Namanjunas beat Jędrzejczyk in 2018 to take the strawweight title, lost it to Jessica Andrade, then beat her in the rematch. “Thug Rose” reclaimed the title by beating Zhang Weili and won the rematch last November.
Wary of Esparza’s wrestling skills, Namajunas spent most of the night in the desert at a distance, ducking in occasionally to throw punches before backing out. Namajunas sloughed off a takedown attempt in the second round and escaped another early in the third.
Esparza had Namajunas down briefly twice in the fourth round, but she wriggled out both times — the second on a quick flip reversal. Namajunas kept up the same tactics for the fifth round, finishing the fight with a takedown of her own in the closing seconds.

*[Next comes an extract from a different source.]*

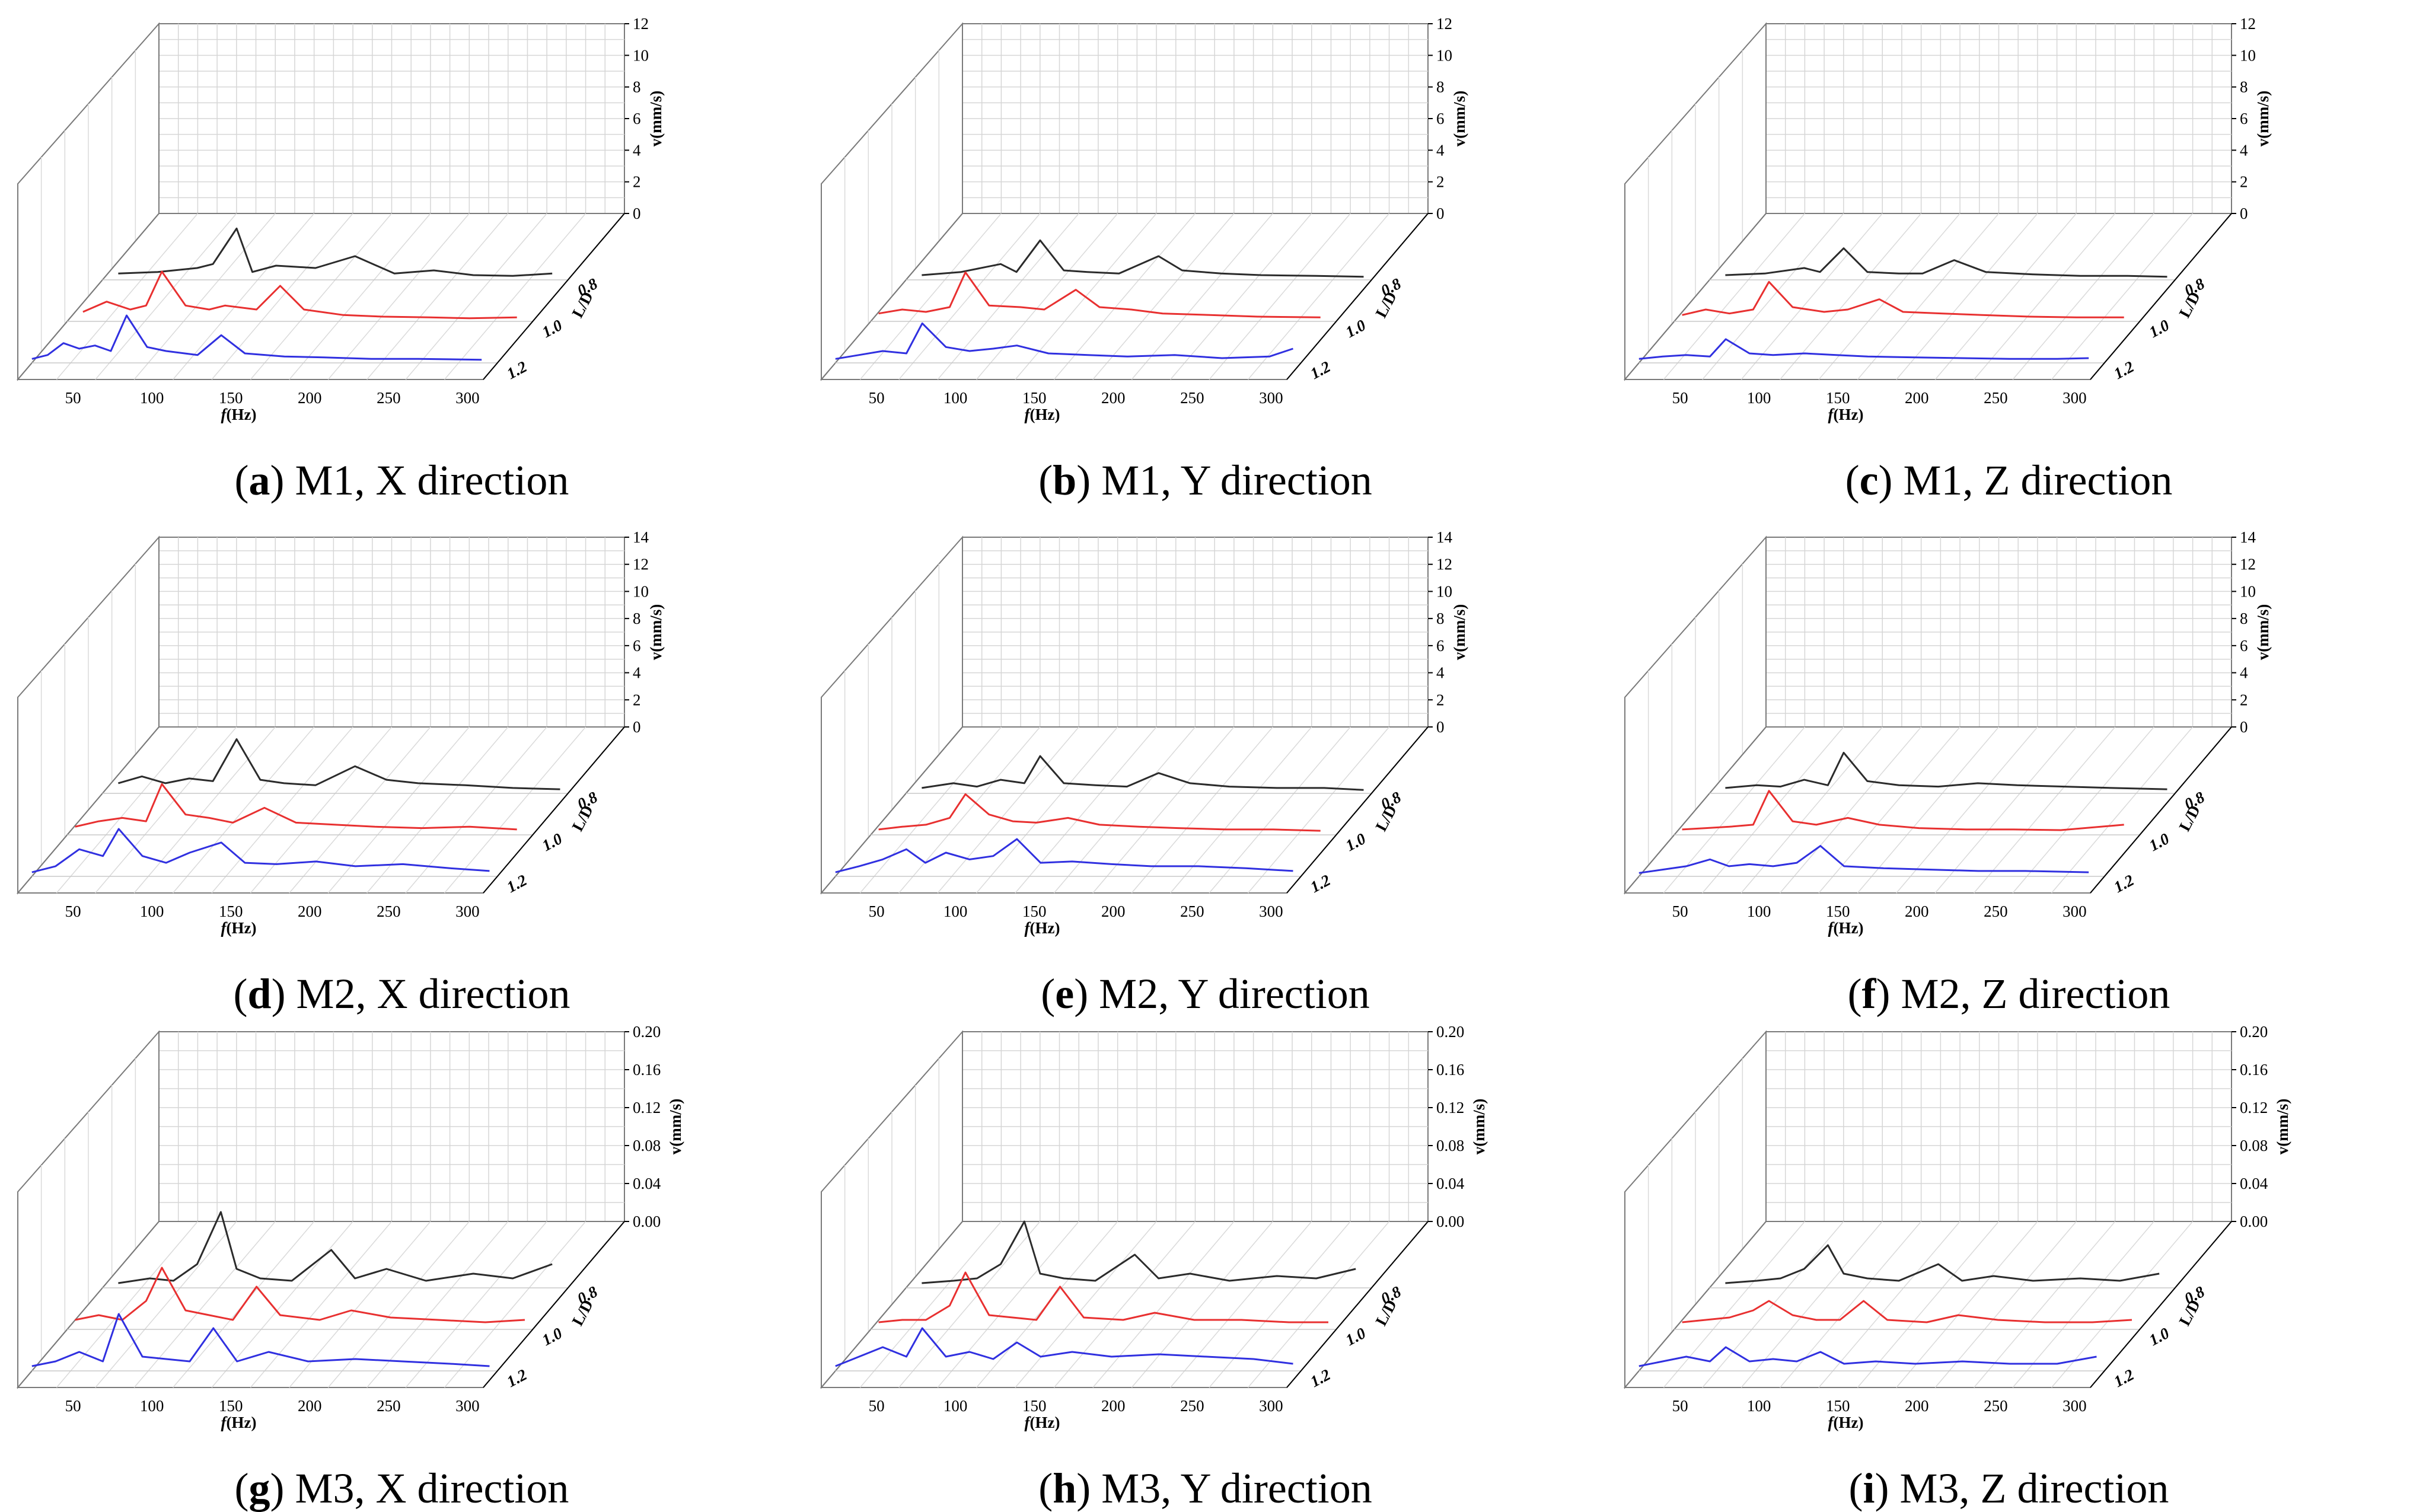 This screenshot has width=2410, height=1512. Describe the element at coordinates (554, 1304) in the screenshot. I see `depth-axis` at that location.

It wasn’t enough. Esparza won 49-46 and 48-47 on two cards, Namajunas 48-47 on the other.
“I think maybe the judges wanted to see a slugfest like in previous fights, so they weren’t appreciative of good strategy” Namajunas said. “I’m always in exciting fights. I can’t have a strategic fight?”
After two opening main card bouts that had the fans booing at times, lightweight Michael Chandler (23-7) sent roars echoing off the rafters by dropping Tony Ferguson (26-8) with a front kick to the head in the second round. Ferguson lay on the canvas for several minutes while being attended to by medical personnel before slowly rising to his stool.
Ferguson was taken to a hospital, but released after a CT scan came back negative.
Colorado native Donald Cerrone had to bow out of his lightweight bout against Joe Lauzon after getting food poisoning. The fight may be rescheduled for next month in Austin, Texas.
On the preliminary card, Denver native Brandon Royval (14-6) defeated Matthew Christopher Schnell via submission two minutes and 14 seconds into the first round of their bout.